It seems that once a generation the pivotal position on a basketball team shifts. In the league's early days big men like George Mikan, Bill Russell, Wilt Chamberlain and Kareem Abdul-Jabbar were dominant players of their generation. There simply weren't enough big men on opposite teams to stop them. Then came the 80s, when Magic Johnson and Isaiah Thomas made the point guard position popular again and led their teams to championships. Admittedly, Bird dominated at small forward, but he played more of a "point forward" as we would call it these days. Then all of a sudden, the man Larry Bird called "God playing basketball" entered the L and everything changed.
The shooting guard went from a fairly insignificant part of the team to the glamour position in the NBA. Jordan revolutionised the position and all of a sudden, players were being drafted to counter the threat posed by Jordan and a generation of brilliant 2-guards followed. Clyde Drexler, Reggie Miller, Joe Dumars, Kobe Bryant, Vince Carter to name just a few. The lines between generations clearly aren't clear cut and some of the remnants of the 2-guard generation still play.
But a change has been coming, and these days, the small forward position is gaining increasing prominence, if LBJ was two inches shorter things might be different, but some of the best players in the league are in this position. James currently sits at the top of the small forward pool but he is joined by Kevin Durant, Paul Pierce, and Carmelo Anthony as some of the best players in the League. Take a look at this year's draft prospects, a four-year college player with only one remarkable season under his belt in small forward Wesley Johnson is considered a top-five pick, whereas the best shooting guard in the draft Xavier Henry, who has shown promise in his only year at Kansas has dropped to 10. This year's ROY Tyreke Evans is the perfect height for a shooting guard at 6'6" but instead he's playing PG. With his driving ability, he should be moved to the 2-guard while a less talented offensive player creates for others. But go back even further and look at OJ Mayo. The kid is good. And in the 90s he would have been handed the keys to the team, but instead is playing second fiddle to small forward Rudy Gay and settling for being a low-volume jump shooter. While the Grizzlies have had a better season, I keep waiting for Mayo to step up and prove why he has been compared to current SG king Kobe Bryant. Maybe when the Grizzlies lose Gay to free agency Mayo can step up and be the star he was made out to be.

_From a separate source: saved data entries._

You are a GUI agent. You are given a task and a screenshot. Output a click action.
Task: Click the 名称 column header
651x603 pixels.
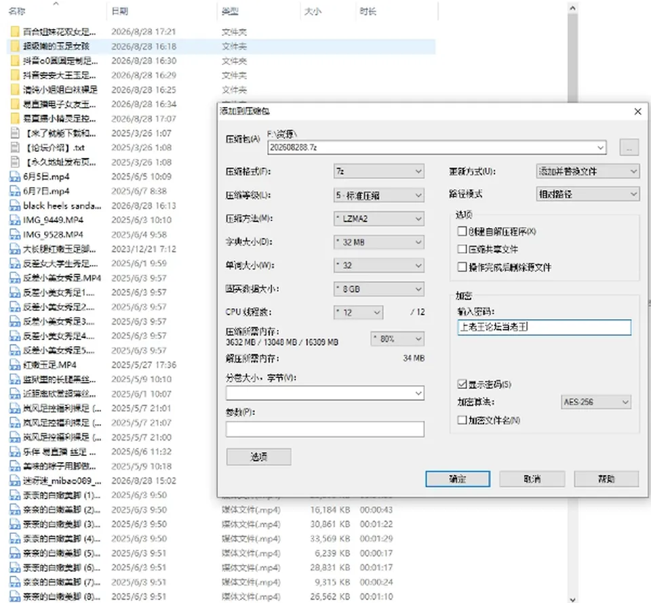[x=17, y=12]
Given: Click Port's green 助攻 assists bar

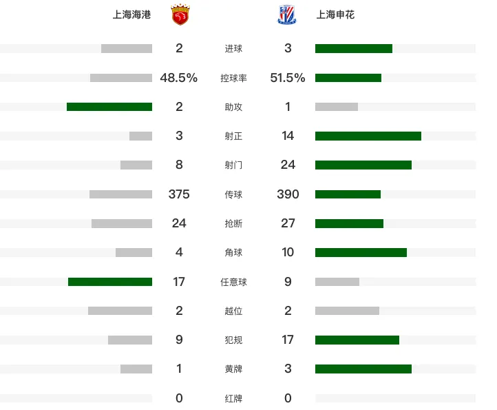Looking at the screenshot, I should [x=109, y=107].
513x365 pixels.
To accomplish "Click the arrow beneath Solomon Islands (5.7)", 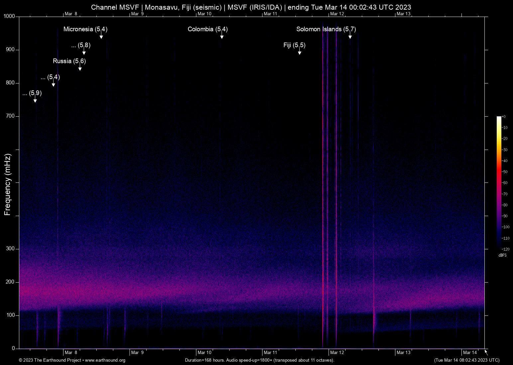I will [350, 36].
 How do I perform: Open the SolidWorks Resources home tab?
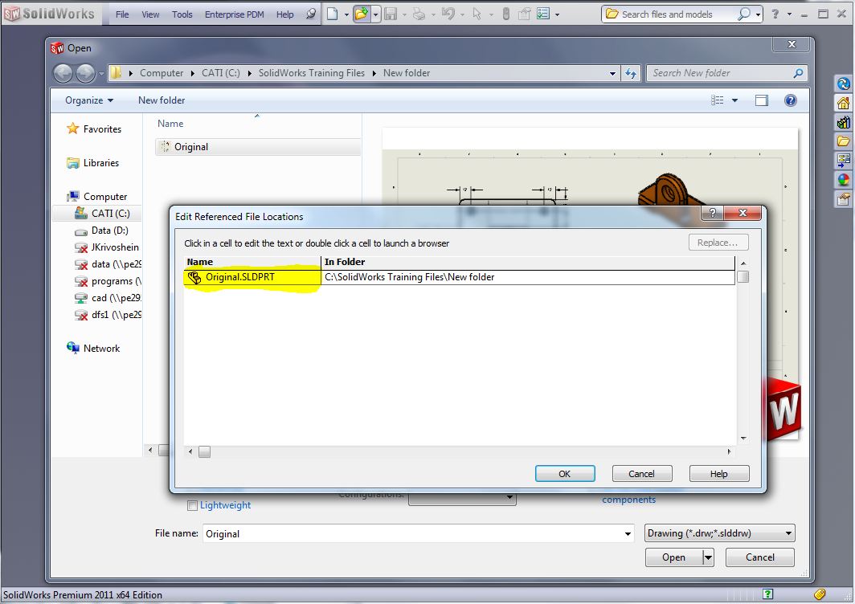tap(843, 103)
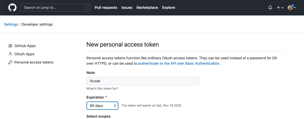Expand the caret beside the plus icon
The width and height of the screenshot is (304, 119).
[x=282, y=8]
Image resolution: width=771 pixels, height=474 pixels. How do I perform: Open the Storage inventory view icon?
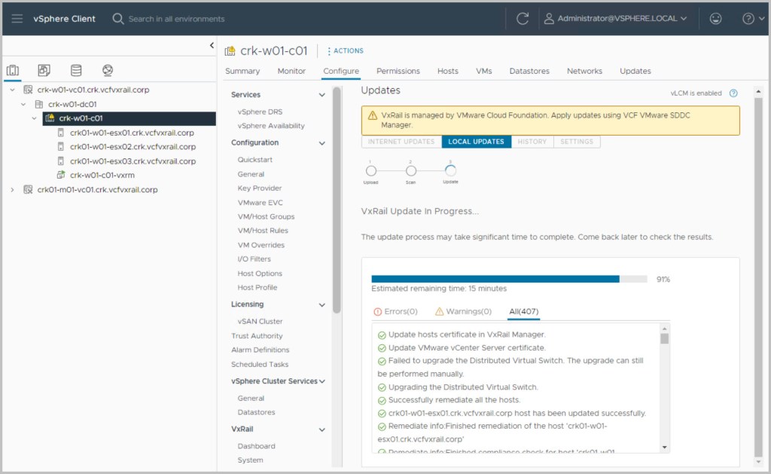point(76,71)
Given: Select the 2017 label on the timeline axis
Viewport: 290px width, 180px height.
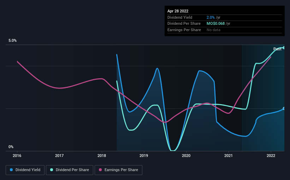Looking at the screenshot, I should pyautogui.click(x=59, y=156).
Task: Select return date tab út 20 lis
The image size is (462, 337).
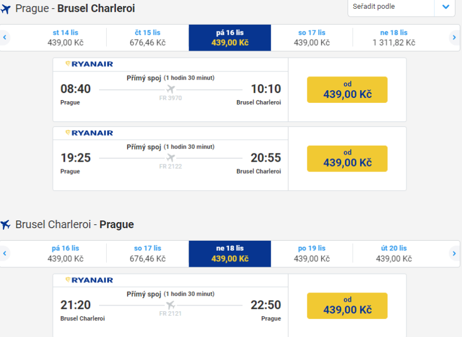Action: 394,253
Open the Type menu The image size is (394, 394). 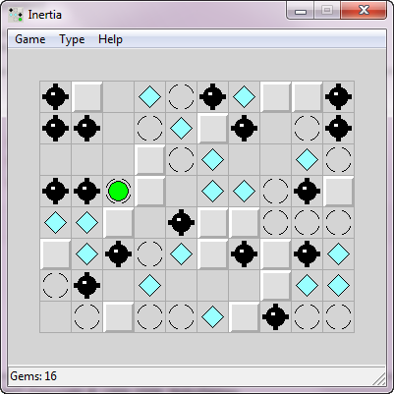click(72, 39)
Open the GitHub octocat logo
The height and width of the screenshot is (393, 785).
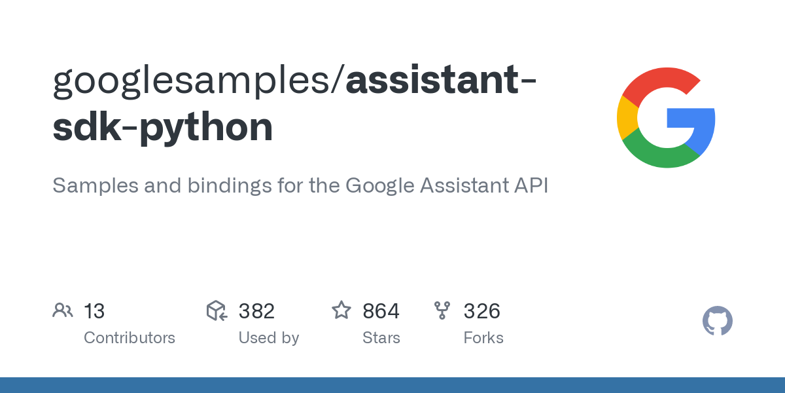coord(717,322)
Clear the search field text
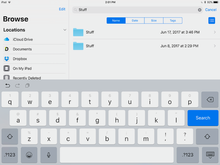 (x=200, y=10)
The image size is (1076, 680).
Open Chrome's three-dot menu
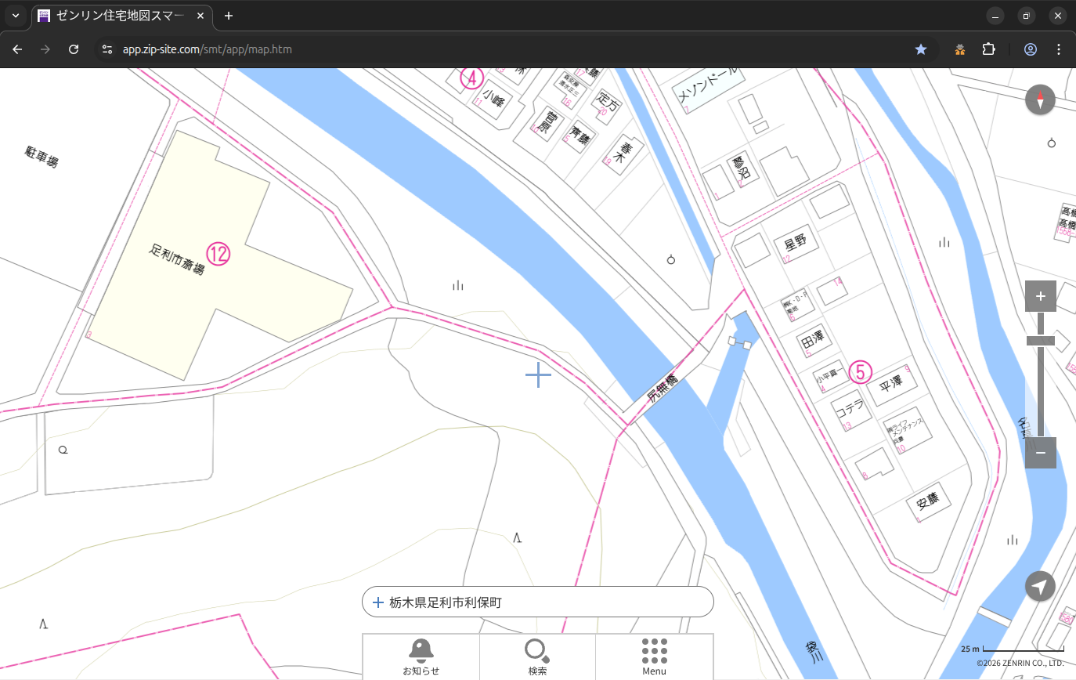pyautogui.click(x=1059, y=49)
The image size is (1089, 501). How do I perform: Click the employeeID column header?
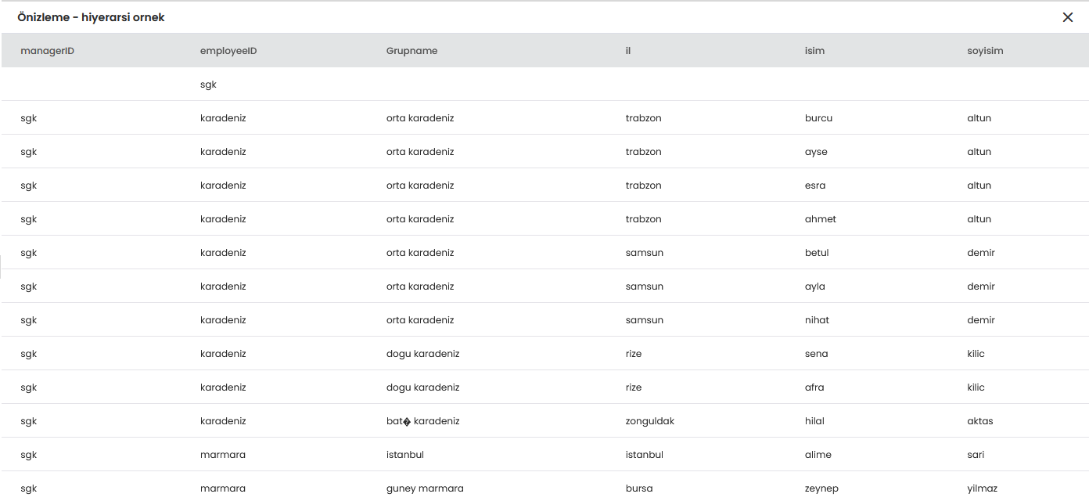pyautogui.click(x=228, y=51)
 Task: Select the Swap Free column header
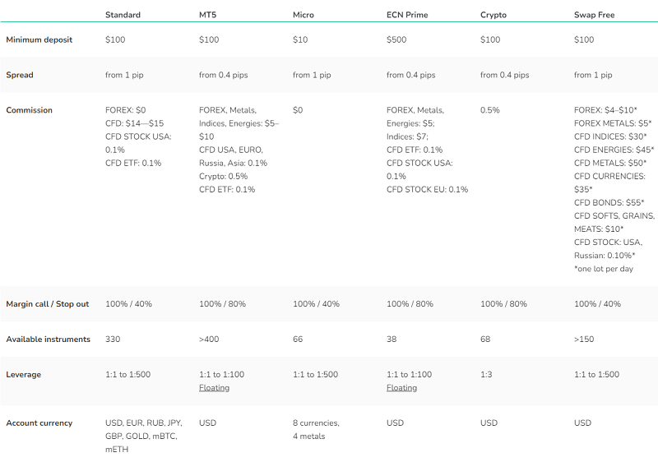(594, 15)
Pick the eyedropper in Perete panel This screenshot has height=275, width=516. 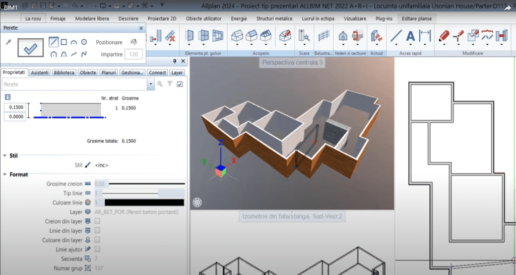coord(8,42)
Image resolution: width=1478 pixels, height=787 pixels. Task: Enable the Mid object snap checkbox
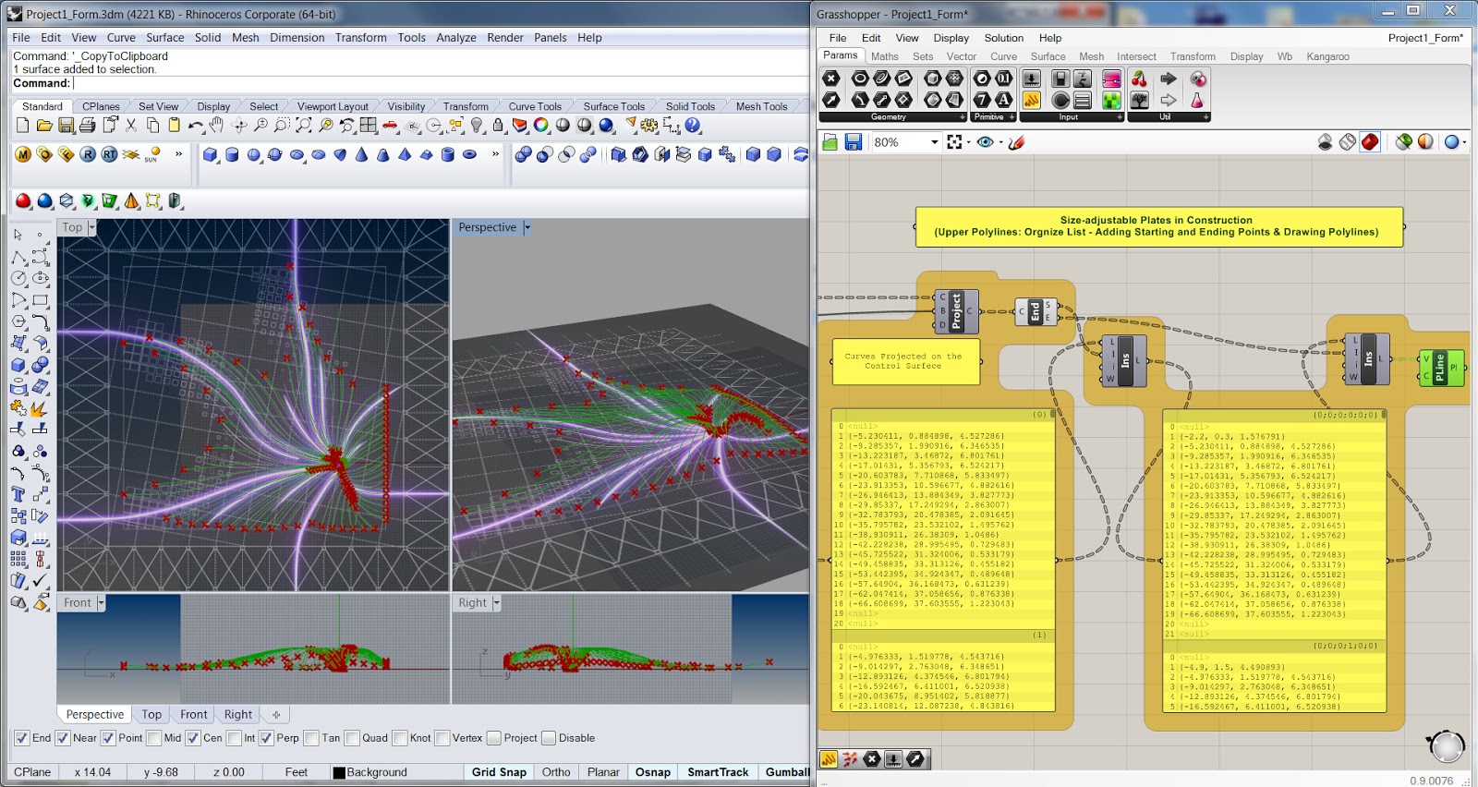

However, Kobe, arguably the second greatest SG of all time is still around, and playing close to his peak - if anything he has gotten even more clutch. He isn't going to let the 2-guard generation end without a fight, and while the "King" (of what exactly?) has yet to win a title Kobe has those four delicious cookies and is in contention for the fifth (though I think the Celtics will prove too much for him). The battle between KB24 and LeBron can be seen as a generational battle, just like that fought by Jordan and Magic Johnson; only when they meet in the Finals will the small forward position be proven the one to win championships. As it stands, Kobe is clearly winning, and with that killer mentality, it looks to stay that way for some time to come. Team success is what matters, and clearly, the best SG is doing better than the best SF - regular season aside that is.
Just a heads up that now I've got a bit of a backlog for new readers the rate of posting will likely drop. Eventually I'll be updating roughly 3 times a week and probably closer to once a week during the offseason.
So that's me out for the time being.